L'Homme et la Sirène Antoine Houdar de La Motte (1672 - 1731)

Quelle espèce est l’humaine engeance !
Pauvres mortels où sont donc vos beaux jours ?
Gens de désir et d’espérance,
Vous soupirez longtemps après la jouissance ;
Jouissez-vous ? Vous vous plaignez toujours.
Mille et mille projets roulent dans vos cervelles.
Quand ferai-je ceci ? Quand aurai-je cela ?
Jupiter vous dit, le voilà,
Demain dites-m’en des nouvelles,
Jouissez ; je vous attends-là.
Ne vous y trompez pas ; toute chose à deux faces ;
Moitié défauts et moitié grâces.
Que cet objet est beau ! Vous en êtes tenté.
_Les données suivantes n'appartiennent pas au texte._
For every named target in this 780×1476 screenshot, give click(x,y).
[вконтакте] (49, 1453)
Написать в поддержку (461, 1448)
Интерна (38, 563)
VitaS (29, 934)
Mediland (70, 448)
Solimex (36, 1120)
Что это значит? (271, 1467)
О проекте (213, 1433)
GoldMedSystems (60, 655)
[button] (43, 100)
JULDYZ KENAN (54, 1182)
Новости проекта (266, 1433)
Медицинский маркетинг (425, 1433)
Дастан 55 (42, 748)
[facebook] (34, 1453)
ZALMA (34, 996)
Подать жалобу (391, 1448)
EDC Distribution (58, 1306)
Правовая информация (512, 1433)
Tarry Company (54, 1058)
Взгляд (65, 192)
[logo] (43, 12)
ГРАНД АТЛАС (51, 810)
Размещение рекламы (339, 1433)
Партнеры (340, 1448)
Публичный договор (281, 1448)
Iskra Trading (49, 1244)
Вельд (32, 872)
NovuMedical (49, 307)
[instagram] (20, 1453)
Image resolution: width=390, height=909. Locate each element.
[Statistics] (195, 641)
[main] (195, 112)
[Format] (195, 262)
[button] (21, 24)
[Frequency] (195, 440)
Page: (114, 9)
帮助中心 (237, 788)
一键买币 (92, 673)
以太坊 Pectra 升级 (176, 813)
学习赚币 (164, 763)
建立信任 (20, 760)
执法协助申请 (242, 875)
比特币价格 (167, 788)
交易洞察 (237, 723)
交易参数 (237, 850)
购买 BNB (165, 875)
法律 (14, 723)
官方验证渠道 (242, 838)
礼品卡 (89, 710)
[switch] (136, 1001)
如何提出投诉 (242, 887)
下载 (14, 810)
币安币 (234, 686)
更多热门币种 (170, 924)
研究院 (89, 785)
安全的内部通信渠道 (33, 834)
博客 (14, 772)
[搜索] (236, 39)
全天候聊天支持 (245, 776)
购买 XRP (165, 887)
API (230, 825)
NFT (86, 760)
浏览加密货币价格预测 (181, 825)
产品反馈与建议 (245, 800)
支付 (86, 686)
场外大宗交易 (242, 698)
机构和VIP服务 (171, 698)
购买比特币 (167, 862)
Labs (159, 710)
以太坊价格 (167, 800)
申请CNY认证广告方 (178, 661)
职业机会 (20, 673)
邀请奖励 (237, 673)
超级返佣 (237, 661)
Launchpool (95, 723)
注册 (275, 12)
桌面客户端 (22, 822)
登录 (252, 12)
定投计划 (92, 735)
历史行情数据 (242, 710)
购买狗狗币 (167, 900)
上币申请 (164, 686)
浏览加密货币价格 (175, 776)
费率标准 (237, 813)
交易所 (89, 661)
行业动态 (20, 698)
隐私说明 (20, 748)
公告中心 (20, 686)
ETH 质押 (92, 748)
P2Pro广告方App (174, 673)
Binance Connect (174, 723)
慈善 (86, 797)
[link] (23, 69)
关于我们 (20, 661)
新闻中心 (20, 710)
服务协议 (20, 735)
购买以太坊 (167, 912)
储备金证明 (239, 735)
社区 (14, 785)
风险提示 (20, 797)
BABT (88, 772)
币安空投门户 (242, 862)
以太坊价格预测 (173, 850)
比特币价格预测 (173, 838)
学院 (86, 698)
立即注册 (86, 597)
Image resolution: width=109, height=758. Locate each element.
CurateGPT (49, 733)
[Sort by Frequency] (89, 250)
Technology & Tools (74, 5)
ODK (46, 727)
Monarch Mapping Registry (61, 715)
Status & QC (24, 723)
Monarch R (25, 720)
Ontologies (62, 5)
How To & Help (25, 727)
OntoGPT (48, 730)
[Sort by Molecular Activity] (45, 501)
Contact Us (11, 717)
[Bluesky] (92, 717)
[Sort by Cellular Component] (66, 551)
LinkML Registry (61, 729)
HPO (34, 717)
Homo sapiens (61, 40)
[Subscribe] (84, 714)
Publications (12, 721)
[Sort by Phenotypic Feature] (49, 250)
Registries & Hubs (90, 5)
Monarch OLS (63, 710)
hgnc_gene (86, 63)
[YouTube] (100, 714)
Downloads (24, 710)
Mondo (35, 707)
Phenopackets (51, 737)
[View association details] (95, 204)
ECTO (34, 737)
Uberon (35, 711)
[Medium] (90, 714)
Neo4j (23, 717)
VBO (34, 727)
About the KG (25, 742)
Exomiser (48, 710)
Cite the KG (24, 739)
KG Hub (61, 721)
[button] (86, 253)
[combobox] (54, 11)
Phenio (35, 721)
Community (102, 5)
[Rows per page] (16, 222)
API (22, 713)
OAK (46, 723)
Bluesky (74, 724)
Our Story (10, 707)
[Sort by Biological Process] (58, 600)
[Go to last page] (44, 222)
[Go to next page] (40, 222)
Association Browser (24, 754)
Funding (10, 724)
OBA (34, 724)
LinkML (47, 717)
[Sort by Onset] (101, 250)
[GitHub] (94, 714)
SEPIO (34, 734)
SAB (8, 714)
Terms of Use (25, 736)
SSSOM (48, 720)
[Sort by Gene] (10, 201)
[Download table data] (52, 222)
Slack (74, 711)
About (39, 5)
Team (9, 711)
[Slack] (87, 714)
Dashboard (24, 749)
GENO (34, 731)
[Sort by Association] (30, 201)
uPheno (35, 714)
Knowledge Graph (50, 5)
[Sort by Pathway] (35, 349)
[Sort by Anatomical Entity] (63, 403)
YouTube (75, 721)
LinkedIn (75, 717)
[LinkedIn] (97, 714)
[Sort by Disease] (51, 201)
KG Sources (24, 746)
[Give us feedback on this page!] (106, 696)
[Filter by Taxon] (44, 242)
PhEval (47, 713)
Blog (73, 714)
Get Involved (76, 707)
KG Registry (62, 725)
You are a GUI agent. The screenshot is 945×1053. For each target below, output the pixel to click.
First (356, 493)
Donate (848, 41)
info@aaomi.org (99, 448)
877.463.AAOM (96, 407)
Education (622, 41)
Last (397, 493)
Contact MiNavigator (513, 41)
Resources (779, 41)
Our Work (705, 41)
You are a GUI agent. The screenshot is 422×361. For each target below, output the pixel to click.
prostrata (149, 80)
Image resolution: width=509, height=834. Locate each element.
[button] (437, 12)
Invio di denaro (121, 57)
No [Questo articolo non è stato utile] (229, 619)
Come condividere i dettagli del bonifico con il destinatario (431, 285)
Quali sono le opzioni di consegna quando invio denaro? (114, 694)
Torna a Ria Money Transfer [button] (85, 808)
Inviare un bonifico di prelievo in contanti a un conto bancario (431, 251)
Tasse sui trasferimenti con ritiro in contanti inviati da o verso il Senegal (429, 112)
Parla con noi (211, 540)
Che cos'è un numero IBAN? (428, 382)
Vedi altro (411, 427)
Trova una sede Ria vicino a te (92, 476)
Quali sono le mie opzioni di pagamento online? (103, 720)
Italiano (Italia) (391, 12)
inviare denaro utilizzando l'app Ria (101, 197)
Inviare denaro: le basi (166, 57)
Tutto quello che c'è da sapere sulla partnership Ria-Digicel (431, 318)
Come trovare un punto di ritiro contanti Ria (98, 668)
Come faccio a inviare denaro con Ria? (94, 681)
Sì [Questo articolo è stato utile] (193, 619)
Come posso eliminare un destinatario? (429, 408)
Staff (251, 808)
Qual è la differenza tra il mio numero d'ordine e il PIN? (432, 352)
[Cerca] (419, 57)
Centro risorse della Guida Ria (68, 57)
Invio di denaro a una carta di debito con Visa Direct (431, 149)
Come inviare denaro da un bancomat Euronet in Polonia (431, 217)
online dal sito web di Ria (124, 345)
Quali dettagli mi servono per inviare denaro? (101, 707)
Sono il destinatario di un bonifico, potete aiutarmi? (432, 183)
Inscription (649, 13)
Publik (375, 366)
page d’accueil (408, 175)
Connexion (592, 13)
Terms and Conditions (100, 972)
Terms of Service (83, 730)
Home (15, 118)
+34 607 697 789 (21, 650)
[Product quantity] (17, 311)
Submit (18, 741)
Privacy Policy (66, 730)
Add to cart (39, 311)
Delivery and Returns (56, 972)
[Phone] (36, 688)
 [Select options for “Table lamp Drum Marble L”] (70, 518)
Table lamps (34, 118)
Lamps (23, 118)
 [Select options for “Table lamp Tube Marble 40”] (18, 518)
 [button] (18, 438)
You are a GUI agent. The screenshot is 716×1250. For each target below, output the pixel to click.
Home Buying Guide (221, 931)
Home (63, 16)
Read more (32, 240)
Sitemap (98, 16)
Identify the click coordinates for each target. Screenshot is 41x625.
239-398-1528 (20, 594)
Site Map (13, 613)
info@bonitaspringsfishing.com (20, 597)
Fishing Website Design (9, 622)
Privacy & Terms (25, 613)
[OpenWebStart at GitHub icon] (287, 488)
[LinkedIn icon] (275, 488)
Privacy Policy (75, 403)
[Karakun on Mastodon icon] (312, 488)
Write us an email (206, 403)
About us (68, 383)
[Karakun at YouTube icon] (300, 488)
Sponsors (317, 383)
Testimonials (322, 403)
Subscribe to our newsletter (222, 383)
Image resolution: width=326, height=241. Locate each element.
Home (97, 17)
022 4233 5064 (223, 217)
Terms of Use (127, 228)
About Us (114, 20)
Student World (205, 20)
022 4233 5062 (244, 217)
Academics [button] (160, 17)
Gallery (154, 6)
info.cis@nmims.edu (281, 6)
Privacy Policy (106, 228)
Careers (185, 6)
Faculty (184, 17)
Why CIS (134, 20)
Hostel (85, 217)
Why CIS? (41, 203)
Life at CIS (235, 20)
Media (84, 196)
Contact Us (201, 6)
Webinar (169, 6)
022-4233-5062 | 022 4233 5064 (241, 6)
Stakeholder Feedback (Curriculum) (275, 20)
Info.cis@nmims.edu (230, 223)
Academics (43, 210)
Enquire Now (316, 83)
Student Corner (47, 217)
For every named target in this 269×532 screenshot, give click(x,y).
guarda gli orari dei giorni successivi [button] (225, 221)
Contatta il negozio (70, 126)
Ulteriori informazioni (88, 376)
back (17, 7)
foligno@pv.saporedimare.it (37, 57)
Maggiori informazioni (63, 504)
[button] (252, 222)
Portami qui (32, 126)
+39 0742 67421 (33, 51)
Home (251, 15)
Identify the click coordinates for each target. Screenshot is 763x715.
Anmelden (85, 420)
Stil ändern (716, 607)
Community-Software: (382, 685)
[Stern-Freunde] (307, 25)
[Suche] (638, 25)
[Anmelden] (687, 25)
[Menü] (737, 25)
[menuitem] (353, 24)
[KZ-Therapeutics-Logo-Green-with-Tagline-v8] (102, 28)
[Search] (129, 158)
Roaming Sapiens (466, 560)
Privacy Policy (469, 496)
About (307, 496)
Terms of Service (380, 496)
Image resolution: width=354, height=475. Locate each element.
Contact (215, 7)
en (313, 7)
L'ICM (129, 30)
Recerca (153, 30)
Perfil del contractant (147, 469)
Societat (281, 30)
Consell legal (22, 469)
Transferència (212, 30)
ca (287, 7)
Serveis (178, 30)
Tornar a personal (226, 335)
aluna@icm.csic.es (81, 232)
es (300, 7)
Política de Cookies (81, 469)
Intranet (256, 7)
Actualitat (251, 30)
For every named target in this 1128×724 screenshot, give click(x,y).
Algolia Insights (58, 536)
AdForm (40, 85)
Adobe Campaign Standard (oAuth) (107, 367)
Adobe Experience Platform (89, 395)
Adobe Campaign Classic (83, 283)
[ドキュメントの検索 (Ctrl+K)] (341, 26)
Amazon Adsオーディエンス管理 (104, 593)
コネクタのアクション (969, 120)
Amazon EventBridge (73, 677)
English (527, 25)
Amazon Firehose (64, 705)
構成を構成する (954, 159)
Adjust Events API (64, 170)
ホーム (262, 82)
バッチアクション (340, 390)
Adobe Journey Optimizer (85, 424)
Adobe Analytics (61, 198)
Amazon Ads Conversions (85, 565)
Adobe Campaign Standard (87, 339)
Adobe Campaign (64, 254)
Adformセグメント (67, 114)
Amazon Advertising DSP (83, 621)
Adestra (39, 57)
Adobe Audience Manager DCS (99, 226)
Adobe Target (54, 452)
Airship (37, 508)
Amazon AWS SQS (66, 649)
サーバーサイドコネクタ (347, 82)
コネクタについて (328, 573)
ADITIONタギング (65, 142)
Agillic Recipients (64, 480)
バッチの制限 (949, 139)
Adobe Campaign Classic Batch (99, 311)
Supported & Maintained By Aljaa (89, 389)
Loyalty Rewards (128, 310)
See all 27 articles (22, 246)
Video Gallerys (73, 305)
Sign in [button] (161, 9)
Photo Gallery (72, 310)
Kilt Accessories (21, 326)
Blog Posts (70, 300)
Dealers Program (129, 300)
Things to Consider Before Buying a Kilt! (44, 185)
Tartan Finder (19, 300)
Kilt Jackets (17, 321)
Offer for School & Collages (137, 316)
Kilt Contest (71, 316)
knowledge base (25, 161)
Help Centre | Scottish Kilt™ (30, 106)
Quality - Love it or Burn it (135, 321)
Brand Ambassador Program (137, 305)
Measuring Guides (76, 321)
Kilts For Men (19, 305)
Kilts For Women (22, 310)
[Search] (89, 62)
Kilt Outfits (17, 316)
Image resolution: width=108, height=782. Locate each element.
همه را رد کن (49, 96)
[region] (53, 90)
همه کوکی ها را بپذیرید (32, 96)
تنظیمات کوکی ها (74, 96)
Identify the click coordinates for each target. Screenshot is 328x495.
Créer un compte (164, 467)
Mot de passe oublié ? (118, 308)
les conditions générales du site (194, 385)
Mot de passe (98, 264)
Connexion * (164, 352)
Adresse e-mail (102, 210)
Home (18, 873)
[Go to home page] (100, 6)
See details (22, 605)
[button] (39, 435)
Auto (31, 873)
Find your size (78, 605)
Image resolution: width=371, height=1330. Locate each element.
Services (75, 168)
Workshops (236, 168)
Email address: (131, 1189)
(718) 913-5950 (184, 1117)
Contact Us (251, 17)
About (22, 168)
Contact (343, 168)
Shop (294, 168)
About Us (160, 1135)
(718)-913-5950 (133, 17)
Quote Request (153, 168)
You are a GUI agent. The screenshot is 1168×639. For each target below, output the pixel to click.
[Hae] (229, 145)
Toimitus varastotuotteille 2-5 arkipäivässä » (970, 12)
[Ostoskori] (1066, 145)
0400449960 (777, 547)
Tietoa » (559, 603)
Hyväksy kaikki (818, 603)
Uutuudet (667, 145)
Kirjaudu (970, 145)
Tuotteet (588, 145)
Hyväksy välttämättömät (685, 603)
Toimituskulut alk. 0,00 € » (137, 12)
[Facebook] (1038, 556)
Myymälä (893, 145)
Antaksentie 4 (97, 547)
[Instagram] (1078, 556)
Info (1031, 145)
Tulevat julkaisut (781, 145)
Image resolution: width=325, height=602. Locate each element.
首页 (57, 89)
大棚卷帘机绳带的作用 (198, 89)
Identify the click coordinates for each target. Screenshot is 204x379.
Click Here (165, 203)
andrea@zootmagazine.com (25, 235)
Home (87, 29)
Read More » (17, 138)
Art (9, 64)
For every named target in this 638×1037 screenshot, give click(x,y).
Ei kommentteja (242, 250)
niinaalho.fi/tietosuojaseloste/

Qu’il sera laid, s’il devient vôtre !
Ce qu’on souhaite est vu du bon côté ;
Ce qu’on possède est vu de l’autre.
D’une sirène un homme était amoureux fou.
Il venait sans cesse au rivage
Offrir à sa Venus le plus ardent hommage ;
Se tenait là, soupirait tout son sou.
La nuit l’en arrachait à peine,
Les soucis avoient pris la place du sommeil ;
Et la nuit se passait à presser le soleil
De revenir lui montrer sa sirène.
Quels yeux ! Quels traits ! Et quel corps fait au tour !
S’écriait-il : quelle voix ravissante !
Le ciel n’enferme pas de beauté si touchante.
Il languit, sèche, meurt d’amour.
Neptune en eut pitié. ça, lui dit-il un jour,
La sirène est à toi ; je l’accorde à ta flamme.
L’hymen se fait ; il est au comble de ses vœux ;
Mais dès le lendemain le pauvre malheureux
Trouve un monstre au lieu d’une femme.
Pauvre homme ! Autant l’avoient travaillé ses transports,
Autant le dégoût le travaille.
Le désirant ne vit que la tête et le corps ;
Le jouissant ne vit que la queue et l’écaille.